What matter are not the behavior of the dipole moments $\vec{\mu}$ and $\vec{d}$ themselves, but the Hamiltonian terms $-\vec{\mu}\cdot\vec{B}$ and $-\vec{d}\cdot\vec{E}$,* showing the interactions of the moments with external fields.
Under parity, the electric field (being a polar vector) changes sign, but under time reversal, it does not. (This can be understood by visualizing inverting the locations of all charges; this reverses the vector field $\vec{E}$ defined explicitly by Coulomb's Law. However, inverting the direction of time does not reverse the explicit expression for $\vec{E}$, in which time does not appear.) In contrast, under P, the magnetic field does not reverse sign, because the explicit formula for $\vec{B}$ is the Biot-Savart Law, which contains a cross product. (Under $\vec{V}\rightarrow-\vec{V}$ and $\vec{W}\rightarrow-\vec{W}$, we hve $\vec{V}\times\vec{W}\rightarrow\vec{V}\times\vec{W}$, with the two minus signs canceling. Thus the cross product of two vectors is a pseudovector or axial vector.) However, the time reversal T inverts the directions of all currents while leaving the spatial configuration unchanged, which naturally reverses $\vec{B}$.
So the different transformation properties of $\vec{E}$ and $\vec{B}$ mean that the actual Hamiltonian/Lagrangian terms representing the dipole interactions have different discrete symmetries. For the magnetic dipole, $\vec{B}$ changes sign under exactly the same combinations of C, P, and T as the spin vector (remembering that $\vec{\mu}=\mu\vec{\sigma}$ and $\vec{d}=d\vec{\sigma}$), so the combination $-\vec{\mu}\cdot\vec{B}$ is invariant under all the discrete symmetries. However, the discrete symmetries of $\vec{\sigma}$ and $\vec{E}$ do not match up. They are both odd under C; however, $\vec{\sigma}$ is P-even and T-odd, while $\vec{E}$ is P-odd and T-even, making $-\vec{d}\cdot\vec{E}$ odd under P, T, CP, and CT.

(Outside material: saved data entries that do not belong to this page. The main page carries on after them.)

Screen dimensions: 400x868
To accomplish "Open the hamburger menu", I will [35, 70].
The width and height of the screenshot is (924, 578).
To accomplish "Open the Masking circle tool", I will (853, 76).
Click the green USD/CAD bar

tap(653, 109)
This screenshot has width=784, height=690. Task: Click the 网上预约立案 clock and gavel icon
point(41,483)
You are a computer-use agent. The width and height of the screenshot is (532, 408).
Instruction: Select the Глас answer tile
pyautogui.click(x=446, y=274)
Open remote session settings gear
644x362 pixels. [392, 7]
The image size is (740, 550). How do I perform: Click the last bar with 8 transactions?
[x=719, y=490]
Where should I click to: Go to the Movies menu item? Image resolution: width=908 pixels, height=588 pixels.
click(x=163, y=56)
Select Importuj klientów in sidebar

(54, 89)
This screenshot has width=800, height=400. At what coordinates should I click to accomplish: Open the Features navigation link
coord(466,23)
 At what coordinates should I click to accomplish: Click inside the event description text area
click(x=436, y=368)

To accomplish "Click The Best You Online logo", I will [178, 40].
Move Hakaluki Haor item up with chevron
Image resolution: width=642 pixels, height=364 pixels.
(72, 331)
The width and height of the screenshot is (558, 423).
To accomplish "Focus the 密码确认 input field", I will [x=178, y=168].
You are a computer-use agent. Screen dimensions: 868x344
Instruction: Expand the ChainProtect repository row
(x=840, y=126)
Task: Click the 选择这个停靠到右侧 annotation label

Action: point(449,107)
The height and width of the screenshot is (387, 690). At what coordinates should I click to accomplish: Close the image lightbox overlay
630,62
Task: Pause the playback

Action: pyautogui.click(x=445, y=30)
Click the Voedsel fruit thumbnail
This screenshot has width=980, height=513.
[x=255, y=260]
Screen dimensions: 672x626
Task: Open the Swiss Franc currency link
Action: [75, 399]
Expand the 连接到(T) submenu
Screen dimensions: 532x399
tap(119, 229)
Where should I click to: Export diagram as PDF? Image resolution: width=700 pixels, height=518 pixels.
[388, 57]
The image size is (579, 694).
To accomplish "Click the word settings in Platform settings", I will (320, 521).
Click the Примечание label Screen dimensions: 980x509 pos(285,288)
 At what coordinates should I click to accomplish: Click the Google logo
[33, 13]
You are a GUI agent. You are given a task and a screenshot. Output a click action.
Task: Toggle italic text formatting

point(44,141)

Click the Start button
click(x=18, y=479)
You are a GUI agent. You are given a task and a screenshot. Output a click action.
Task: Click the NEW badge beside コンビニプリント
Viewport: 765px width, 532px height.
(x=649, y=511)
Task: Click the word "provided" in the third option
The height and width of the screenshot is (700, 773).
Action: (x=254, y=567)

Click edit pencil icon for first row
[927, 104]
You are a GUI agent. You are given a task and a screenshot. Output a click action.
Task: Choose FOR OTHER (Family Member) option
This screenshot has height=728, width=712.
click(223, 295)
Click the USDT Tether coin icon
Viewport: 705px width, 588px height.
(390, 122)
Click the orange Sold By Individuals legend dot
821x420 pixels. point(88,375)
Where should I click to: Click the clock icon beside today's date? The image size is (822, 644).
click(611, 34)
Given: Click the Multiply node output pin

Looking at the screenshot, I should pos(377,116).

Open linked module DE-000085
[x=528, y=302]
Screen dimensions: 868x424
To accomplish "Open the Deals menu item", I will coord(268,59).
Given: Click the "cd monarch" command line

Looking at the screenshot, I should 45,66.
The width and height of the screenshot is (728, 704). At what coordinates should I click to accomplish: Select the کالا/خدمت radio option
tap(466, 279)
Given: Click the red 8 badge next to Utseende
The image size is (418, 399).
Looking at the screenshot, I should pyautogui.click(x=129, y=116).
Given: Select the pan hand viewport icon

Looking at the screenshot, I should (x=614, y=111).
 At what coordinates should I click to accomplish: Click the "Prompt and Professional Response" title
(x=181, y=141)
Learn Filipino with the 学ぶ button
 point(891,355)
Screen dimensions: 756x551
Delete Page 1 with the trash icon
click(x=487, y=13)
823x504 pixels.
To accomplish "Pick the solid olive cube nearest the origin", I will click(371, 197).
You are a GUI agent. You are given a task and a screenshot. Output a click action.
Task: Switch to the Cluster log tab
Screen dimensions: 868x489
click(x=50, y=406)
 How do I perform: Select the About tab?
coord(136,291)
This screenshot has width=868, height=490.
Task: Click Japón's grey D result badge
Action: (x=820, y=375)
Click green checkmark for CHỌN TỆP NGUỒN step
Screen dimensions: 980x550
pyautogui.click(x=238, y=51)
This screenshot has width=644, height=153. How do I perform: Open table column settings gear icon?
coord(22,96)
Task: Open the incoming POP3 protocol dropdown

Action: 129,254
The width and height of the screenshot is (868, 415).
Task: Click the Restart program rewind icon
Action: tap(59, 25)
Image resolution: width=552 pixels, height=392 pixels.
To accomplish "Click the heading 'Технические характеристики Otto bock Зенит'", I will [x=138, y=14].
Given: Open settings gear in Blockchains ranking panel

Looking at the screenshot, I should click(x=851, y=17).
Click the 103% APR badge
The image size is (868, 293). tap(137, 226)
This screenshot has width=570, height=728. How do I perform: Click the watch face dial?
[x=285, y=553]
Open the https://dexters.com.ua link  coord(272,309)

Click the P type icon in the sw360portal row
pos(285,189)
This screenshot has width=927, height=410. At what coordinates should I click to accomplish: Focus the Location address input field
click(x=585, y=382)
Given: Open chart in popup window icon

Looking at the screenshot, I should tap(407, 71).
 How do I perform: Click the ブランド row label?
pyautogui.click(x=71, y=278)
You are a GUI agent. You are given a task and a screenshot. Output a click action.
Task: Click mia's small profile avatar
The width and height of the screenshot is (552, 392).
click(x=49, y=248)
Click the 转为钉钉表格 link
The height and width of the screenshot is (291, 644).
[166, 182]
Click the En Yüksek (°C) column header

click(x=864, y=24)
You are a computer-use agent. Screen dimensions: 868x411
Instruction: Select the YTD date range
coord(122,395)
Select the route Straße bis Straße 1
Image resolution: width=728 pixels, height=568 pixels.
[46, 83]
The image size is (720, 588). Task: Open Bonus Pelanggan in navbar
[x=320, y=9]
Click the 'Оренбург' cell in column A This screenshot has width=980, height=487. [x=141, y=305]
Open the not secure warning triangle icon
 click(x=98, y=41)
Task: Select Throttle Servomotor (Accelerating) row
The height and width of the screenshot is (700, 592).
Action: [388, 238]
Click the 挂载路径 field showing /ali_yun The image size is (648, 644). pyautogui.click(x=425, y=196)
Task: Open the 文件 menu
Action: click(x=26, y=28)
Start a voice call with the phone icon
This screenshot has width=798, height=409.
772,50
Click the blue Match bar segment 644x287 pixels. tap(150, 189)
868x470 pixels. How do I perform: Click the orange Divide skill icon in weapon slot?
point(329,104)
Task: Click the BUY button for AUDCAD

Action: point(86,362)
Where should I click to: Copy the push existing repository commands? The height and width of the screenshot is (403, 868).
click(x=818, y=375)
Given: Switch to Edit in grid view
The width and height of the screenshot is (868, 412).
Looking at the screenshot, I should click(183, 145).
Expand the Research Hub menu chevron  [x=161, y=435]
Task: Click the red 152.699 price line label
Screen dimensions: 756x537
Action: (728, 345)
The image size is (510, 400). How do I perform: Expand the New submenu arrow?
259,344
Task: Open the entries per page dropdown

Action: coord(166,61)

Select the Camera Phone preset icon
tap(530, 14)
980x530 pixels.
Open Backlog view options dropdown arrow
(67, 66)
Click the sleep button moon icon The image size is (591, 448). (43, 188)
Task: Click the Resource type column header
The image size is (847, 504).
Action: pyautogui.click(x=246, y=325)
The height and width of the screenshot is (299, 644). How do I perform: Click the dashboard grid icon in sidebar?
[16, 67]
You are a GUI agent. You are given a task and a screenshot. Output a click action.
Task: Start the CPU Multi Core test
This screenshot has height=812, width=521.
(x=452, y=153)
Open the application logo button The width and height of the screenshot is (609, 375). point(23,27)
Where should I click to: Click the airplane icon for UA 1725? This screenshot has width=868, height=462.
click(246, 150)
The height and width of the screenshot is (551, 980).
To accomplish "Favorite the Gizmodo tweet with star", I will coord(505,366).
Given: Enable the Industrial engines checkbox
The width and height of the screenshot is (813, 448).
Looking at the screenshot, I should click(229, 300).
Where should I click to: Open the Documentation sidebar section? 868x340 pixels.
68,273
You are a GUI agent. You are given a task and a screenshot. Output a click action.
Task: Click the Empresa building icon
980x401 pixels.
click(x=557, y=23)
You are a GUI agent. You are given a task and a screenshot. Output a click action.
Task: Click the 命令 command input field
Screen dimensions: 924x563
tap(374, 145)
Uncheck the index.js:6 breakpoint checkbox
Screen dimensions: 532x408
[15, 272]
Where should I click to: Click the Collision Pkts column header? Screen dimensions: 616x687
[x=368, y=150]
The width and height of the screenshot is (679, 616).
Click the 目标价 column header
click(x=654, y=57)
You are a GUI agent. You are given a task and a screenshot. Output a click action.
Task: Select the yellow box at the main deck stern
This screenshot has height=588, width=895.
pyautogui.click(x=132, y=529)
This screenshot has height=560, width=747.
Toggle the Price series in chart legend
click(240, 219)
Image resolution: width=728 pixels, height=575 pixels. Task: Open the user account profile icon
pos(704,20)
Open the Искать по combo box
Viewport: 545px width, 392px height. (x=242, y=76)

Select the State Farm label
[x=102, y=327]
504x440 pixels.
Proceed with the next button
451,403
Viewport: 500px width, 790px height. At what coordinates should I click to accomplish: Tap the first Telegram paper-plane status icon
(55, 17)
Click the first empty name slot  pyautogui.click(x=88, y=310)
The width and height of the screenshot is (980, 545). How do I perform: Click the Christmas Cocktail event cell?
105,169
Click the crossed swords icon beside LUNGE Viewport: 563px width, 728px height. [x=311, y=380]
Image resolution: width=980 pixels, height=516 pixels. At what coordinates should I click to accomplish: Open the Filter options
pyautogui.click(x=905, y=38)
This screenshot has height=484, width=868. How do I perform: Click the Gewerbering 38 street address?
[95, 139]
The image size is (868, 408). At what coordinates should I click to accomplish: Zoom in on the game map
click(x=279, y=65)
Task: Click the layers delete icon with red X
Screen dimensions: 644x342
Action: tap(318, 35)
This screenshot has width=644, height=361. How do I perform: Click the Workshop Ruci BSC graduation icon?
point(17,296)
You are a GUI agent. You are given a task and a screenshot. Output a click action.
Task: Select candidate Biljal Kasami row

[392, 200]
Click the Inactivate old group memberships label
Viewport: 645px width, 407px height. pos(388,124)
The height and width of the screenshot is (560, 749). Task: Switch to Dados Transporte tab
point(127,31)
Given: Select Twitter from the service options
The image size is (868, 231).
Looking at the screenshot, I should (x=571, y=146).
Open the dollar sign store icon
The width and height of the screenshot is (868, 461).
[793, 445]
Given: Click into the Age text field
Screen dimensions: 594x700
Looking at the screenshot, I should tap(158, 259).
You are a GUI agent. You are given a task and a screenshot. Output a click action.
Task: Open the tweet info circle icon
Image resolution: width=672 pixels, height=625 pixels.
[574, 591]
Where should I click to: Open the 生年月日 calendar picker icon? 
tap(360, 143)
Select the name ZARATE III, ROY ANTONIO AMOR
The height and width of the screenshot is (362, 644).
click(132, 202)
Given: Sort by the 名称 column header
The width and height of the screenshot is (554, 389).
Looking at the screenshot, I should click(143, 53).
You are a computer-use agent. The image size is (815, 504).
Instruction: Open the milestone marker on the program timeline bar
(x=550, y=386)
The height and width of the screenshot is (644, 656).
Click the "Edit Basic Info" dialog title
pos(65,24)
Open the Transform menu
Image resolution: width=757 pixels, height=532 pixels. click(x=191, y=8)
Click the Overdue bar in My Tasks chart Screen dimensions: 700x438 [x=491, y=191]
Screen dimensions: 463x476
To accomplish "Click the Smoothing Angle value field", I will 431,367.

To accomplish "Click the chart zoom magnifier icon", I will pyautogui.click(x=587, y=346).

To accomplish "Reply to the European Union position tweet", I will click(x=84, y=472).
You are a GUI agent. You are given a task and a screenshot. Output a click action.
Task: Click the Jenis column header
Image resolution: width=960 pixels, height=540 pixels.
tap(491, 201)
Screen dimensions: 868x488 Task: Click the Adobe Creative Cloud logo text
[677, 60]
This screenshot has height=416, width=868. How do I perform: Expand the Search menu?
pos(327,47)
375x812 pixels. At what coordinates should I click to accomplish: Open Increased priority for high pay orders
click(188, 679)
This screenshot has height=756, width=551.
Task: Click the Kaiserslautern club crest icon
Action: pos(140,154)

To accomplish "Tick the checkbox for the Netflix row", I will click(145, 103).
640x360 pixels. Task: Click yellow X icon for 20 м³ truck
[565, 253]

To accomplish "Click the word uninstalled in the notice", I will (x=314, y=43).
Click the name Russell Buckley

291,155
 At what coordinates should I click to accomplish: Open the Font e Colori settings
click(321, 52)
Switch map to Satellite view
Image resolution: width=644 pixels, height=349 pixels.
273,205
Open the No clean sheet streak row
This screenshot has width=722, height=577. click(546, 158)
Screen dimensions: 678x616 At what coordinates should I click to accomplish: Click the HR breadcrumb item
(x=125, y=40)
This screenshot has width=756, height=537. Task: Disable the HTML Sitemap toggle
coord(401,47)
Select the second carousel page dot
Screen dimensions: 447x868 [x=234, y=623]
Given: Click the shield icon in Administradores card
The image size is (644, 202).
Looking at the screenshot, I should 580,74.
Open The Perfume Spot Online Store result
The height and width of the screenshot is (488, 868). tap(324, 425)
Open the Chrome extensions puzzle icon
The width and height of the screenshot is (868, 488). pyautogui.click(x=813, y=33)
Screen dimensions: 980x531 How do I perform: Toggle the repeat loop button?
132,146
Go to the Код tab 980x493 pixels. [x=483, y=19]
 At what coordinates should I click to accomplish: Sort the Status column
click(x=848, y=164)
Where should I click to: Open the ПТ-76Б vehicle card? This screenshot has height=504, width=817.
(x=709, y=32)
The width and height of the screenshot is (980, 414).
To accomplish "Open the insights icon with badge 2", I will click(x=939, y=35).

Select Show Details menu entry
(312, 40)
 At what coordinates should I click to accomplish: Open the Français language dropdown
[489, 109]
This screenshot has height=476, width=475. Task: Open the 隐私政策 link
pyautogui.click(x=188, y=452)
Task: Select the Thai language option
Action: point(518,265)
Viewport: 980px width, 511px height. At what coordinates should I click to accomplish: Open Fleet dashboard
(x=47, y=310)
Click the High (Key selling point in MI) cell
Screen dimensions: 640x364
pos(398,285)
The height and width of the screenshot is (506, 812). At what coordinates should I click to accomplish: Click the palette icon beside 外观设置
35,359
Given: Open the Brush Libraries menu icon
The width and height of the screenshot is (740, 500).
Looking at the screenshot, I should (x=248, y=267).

*Actually, these are the nonrelativistic limits of the general spin interactions with
$\mu\bar{\psi}\sigma^{\mu\nu}\psi F_{\mu\nu}$ and $d\frac{1}{2}\epsilon^{\mu\nu\rho\sigma}\bar{\psi}\sigma_{\mu\nu}\psi\tilde{F}_{\rho\sigma}$. In these forms, it is relatively straightforward to see that the electric dipole moment term must be odd under P and T, because of the presence of the Levi-Civita pseudo-tensor $\epsilon^{\mu\nu\rho\sigma}$.